SUPPLIED RECORDS:
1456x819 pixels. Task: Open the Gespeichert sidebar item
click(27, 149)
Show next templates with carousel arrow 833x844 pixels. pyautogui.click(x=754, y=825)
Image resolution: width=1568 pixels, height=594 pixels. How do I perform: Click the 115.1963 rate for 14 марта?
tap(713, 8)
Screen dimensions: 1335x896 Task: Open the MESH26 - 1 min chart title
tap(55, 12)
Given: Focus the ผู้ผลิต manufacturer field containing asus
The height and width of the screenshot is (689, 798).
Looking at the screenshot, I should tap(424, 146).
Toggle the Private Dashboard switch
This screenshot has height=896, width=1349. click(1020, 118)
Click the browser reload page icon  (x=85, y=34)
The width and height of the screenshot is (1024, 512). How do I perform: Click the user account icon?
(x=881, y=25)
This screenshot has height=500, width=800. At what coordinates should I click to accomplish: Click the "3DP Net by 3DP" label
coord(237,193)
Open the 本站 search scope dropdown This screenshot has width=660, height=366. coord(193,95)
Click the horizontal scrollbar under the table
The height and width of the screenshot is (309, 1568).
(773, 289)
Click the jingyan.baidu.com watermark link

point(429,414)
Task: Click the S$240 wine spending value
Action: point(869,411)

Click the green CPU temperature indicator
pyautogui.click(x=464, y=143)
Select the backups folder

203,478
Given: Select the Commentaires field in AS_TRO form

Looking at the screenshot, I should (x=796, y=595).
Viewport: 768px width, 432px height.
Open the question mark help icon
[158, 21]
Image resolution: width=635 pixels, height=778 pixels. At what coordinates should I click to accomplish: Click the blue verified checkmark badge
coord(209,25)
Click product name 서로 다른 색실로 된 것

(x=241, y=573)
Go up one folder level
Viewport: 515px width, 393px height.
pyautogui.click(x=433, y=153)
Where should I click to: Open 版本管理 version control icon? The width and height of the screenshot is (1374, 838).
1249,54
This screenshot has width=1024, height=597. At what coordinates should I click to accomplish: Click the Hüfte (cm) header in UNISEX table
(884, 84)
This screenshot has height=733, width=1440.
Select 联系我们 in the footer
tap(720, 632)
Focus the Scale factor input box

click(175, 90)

TASK GOAL:
Your job is to reproduce the listing exactly.

RESPONSE:
1456x819 pixels. Task: Open the Gespeichert sidebar item
click(27, 149)
Show next templates with carousel arrow 833x844 pixels. pyautogui.click(x=754, y=825)
Image resolution: width=1568 pixels, height=594 pixels. How do I perform: Click the 115.1963 rate for 14 марта?
tap(713, 8)
Screen dimensions: 1335x896 Task: Open the MESH26 - 1 min chart title
tap(55, 12)
Given: Focus the ผู้ผลิต manufacturer field containing asus
The height and width of the screenshot is (689, 798).
Looking at the screenshot, I should tap(424, 146).
Toggle the Private Dashboard switch
This screenshot has height=896, width=1349. click(1020, 118)
Click the browser reload page icon  (x=85, y=34)
The width and height of the screenshot is (1024, 512). How do I perform: Click the user account icon?
(x=881, y=25)
This screenshot has height=500, width=800. At what coordinates should I click to accomplish: Click the "3DP Net by 3DP" label
coord(237,193)
Open the 本站 search scope dropdown This screenshot has width=660, height=366. coord(193,95)
Click the horizontal scrollbar under the table
The height and width of the screenshot is (309, 1568).
(773, 289)
Click the jingyan.baidu.com watermark link

point(429,414)
Task: Click the S$240 wine spending value
Action: point(869,411)

Click the green CPU temperature indicator
pyautogui.click(x=464, y=143)
Select the backups folder

203,478
Given: Select the Commentaires field in AS_TRO form

Looking at the screenshot, I should (x=796, y=595).
Viewport: 768px width, 432px height.
Open the question mark help icon
[158, 21]
Image resolution: width=635 pixels, height=778 pixels. At what coordinates should I click to accomplish: Click the blue verified checkmark badge
coord(209,25)
Click product name 서로 다른 색실로 된 것

(x=241, y=573)
Go up one folder level
Viewport: 515px width, 393px height.
pyautogui.click(x=433, y=153)
Where should I click to: Open 版本管理 version control icon? The width and height of the screenshot is (1374, 838).
1249,54
This screenshot has width=1024, height=597. At what coordinates should I click to accomplish: Click the Hüfte (cm) header in UNISEX table
(884, 84)
This screenshot has height=733, width=1440.
Select 联系我们 in the footer
tap(720, 632)
Focus the Scale factor input box

click(175, 90)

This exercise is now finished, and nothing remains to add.